_Testo da leggere_
______________________________

2005 - Allocuzione di Capodanno del Presidente della Confederazione Samuel Schmid

1° gennaio 2005 - Fa fede il testo parlato

Un Capodanno all’insegna del cordoglio e della speranza

Care concittadine, cari concittadini,
cari Svizzeri e Svizzere all’estero,
cari fratelli umani,

Buon Anno!

A nome del Consiglio federale porgo a voi tutti gli auguri per un Nuovo Anno segnato dal cordoglio ma anche pieno di speranza. Vi accompagnino coraggio, fiducia, salute, fortuna e la benedizione di Dio.

I miei pensieri vanno ai malati: a loro giunga il mio augurio di ristabilirsi presto. Penso anche a coloro che vivono nelle zone d’ombra della nostra società. A loro auguro in particolare forza e la solidarietà del prossimo.

Non dimentichiamo che cosa dice la nostra Costituzione: la forza dell’uno risiede nel modo in cui sa affrontare la debolezza dell’altro.

Queste parole, nel giorno successivo al Natale, hanno assunto una drammatica attualità. Il maremoto in Asia, che ha recato e recherà ancora dolore anche in molte famiglie svizzere, ha assunto proporzioni che non riusciamo nemmeno ad immaginare. Ora siamo chiamati a prestare un aiuto a lungo termine.

Come sempre, in tempi di estrema difficoltà, la nostra popolazione si dimostra generosa e solidale – per questo vi sono riconoscente!

La violenza della natura ci ricorda ancora una volta che l’essere umano è parte del creato. Siamo soggetti alle regole della natura. La sciagura ci insegna umiltà e modestia. Ci insegna il valore del silenzio in un mondo troppo preso in una cacofonia di suoni discordi e di riflessi ingannevoli. Ma perché occorre sempre una catastrofe per ricordarcelo?

In queste ore soffermiamoci un momento e rivolgiamo il nostro pensiero alle persone coinvolte in questa immensa catastrofe umanitaria.

Care concittadine, cari concittadini, noi tutti abbiamo bisogno di sentirci protetti, al sicuro, di prevedere quanto ci riserva il futuro, in questi giorni più che mai. Sono necessità naturali, indispensabili per affrontare la vita quotidiana.

I cambiamenti rapidi e inarrestabili che stiamo vivendo sono fonte di insicurezza. Il crescente indebitamento limita la libertà d’azione della nostra collettività nell’assumere nuovi compiti. La precarietà dell’impiego ci preoccupa. Lo capisco.

Ma il senso di insicurezza e la paura sono cattivi consiglieri: ci impediscono di vedere chiaramente quello che dobbiamo fare.

Dobbiamo pensare alle generazioni future e consolidare le nostre istituzioni sociali: nessuno deve temere di invecchiare. Consolidare significa rinunciare a un ulteriore ampliamento e fornire maggiori prestazioni.

La nozione di “prestazione” deve di nuovo assumere significati positivi. La crescita economica deve espandersi, altrimenti il nostro benessere non sarà garantito.

Gli anni di forte crescita sono finiti. Questo ci costringe a dare prova di maggiore modestia. La modestia esige moderazione e in tempi di moderazione è necessario trovare il consenso.

______________________________

_Materiale_
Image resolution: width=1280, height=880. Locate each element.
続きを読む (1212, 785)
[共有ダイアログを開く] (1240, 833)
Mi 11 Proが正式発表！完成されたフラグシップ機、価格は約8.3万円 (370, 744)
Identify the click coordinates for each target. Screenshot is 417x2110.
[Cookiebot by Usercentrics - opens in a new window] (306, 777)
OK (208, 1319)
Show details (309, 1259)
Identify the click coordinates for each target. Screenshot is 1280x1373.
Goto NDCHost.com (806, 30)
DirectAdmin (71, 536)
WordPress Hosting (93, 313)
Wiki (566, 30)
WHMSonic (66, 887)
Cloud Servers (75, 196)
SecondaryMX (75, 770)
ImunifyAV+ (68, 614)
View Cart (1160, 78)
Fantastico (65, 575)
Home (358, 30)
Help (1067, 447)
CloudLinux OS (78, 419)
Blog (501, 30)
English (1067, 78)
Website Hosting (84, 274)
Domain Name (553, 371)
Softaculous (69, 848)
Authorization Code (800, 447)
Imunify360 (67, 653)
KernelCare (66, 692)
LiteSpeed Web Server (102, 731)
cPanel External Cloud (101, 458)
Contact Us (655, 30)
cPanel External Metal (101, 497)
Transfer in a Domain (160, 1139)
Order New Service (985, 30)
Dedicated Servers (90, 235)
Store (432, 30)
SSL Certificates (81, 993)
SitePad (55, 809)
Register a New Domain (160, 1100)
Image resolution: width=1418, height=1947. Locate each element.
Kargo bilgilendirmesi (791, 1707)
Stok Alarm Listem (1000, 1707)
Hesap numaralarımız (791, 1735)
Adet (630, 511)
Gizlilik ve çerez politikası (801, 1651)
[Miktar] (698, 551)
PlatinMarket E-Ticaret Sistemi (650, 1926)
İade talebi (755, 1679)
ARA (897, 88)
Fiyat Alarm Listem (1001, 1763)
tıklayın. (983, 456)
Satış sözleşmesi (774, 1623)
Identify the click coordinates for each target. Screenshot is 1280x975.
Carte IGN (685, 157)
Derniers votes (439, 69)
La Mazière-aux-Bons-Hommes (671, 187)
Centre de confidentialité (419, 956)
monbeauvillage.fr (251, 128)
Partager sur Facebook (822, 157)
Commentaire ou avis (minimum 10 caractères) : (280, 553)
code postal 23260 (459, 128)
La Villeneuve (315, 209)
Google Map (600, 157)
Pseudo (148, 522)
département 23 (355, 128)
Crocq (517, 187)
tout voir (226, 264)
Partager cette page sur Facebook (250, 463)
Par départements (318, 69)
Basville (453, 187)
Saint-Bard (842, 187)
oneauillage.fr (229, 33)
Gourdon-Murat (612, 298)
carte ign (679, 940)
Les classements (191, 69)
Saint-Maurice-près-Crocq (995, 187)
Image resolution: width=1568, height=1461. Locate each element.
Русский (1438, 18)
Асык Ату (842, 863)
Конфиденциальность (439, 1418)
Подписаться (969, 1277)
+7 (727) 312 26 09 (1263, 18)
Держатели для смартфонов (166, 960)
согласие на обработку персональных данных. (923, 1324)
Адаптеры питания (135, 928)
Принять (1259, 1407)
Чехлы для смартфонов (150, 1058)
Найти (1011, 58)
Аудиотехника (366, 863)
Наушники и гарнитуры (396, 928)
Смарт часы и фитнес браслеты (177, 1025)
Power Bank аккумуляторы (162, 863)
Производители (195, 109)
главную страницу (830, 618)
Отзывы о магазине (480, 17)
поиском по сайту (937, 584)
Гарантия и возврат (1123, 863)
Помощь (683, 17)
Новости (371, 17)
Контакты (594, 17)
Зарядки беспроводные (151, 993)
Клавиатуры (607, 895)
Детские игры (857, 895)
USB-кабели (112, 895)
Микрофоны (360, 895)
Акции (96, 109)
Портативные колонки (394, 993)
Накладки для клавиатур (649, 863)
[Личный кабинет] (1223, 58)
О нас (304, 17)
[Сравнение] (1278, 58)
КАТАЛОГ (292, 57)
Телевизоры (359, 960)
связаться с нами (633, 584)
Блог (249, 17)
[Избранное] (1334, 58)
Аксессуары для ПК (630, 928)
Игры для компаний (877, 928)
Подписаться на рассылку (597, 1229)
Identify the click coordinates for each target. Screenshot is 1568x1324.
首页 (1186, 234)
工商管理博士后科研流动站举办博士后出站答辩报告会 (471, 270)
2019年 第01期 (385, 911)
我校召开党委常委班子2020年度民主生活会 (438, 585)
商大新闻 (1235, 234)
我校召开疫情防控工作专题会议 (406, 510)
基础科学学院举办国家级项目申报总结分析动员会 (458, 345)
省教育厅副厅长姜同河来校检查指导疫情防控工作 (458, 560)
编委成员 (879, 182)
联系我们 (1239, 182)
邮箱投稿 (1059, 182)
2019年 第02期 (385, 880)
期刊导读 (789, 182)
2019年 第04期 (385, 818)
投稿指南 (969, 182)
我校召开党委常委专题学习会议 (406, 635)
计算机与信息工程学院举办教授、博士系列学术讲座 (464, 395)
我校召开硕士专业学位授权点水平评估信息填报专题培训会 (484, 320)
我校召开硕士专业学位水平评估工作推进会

______________________________

Scrivi il seguito dell'allocuzione di Capodanno 2005 del Presidente della Confederazione, partendo subito dopo l'ultima frase riportata. Per questo lavoro i record non servono.

La disponibilità a elaborare soluzioni comuni non tradisce una mancanza di carattere, ma testimonia invece il rispetto dell’altro. Si contrappone all’ideologia e al fanatismo. È l’espressione di un agire assennato. Mi auguro che la politica sia apportatrice della forza necessaria, nell’interesse di tutti.

Non dobbiamo temere le sfide degli anni futuri, anzi. Ciascuno di noi sappia svolgere i suoi compiti e assumere nuove sfide, con piena fiducia negli altri e in sé. Possiamo fare di più, anzi molto di più di quanto presumiamo.

Quanto alla politica estera, noi Svizzere e Svizzeri abbiamo scelto di seguire una via autonoma. Questo tuttavia non significa che intendiamo isolarci.

La Svizzera è un Paese neutrale, consapevole del proprio valore, che per tradizione collabora in seno alle organizzazioni internazionali.

Sul piano economico intratteniamo relazioni con tutto il mondo. Geograficamente, storicamente e culturalmente siamo un Paese europeo. Mediante accordi bilaterali regoliamo, con successo, i nostri rapporti con i Paesi limitrofi e gli altri Stati membri dell’Unione europea.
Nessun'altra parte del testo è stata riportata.